Les trois D pour une seule direction
Trois règles, trois tendances, trois principes du libéralisme économique :
Déréglementation : il faut supprimer tous les obstacles, les limitations législatives qui
s’opposent aux lois du marché. La liberté absolue d’entreprendre, de faire du commerce,
d’investir et de désinvestir, la libre concurrence, la libre circulation des capitaux, des produits,
des services et des prestataires doivent être placés au-dessus de tous les autres principes.
Dérégulation : il faut faire passer de plus en plus d’éléments du système dans la sphère privée
pour remplacer le contrôle public par la pression du marché comme régulateur de l’activité.
Déspécialisation : il faut empêcher la spécialisation des entreprises, favoriser les fusions et la
globalisation de l’économie, afin de favoriser la mobilité et la réactivité du système.
Les fonds de pension.
Le modèle européen actuel de financement des retraites est un système par répartition. Ça
signifie que c’est l’ensemble des cotisations perçues aujourd’hui sur le produit du travail qui
finance l’ensemble des retraites des pensionnés d’aujourd’hui. Ce système organise une
solidarité entre tous les travailleurs et tous les retraités.
Un autre système tend à s’imposer, qui repose sur la capitalisation. Chaque travailleur
constitue un capital dont le rendement financera sa propre retraite.
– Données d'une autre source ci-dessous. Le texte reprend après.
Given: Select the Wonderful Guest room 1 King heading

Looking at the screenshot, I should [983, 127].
Outre qu’il met fin à la solidarité entre les générations et les travailleurs, ce système crée une
masse financière disponible sur les marchés spéculatifs. Car la somme des capitaux de chaque
adhérent à un fonds de pension est utilisée pour financer des opérations spéculatives, parfois
risquées, afin de la faire fructifier. Les fonds de pension entrent donc en concurrence entre
eux sur un marché où les seules stratégies possibles sont la prise de risque et la pression sur
les rendements. Les titulaires de fonds de pension deviennent ainsi les commanditaires
objectifs des mesures de rationalisation antisociales dans les entreprises.
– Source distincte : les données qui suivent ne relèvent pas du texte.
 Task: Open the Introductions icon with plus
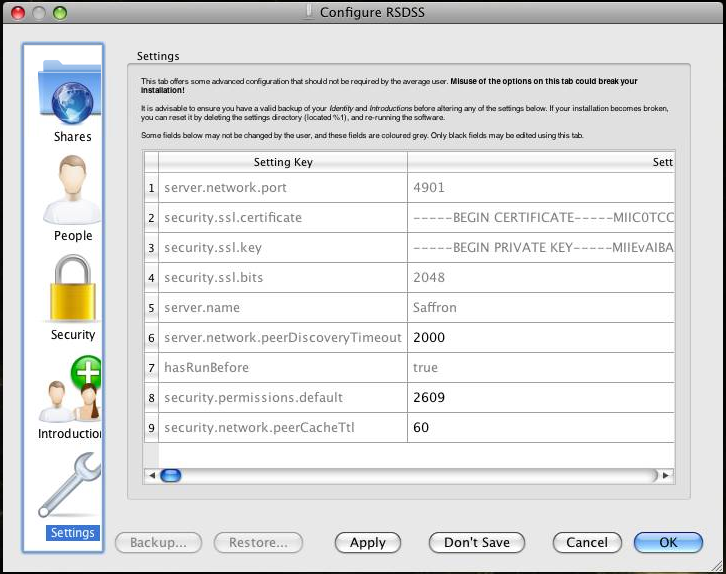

Cette masse a, d’ores et déjà, pris des proportions qui donnent aux opérateurs qui concentrent
sa gestion un pouvoir exorbitant sur l’ordre économique mondial, et même sur l’ordre
mondial tout court.
Un exemple ?
Calpers, fonds de pension des travailleurs du service public de Californie, 1,4 millions de
membres, 180 milliards $, soit 75% du PIB de la Belgique.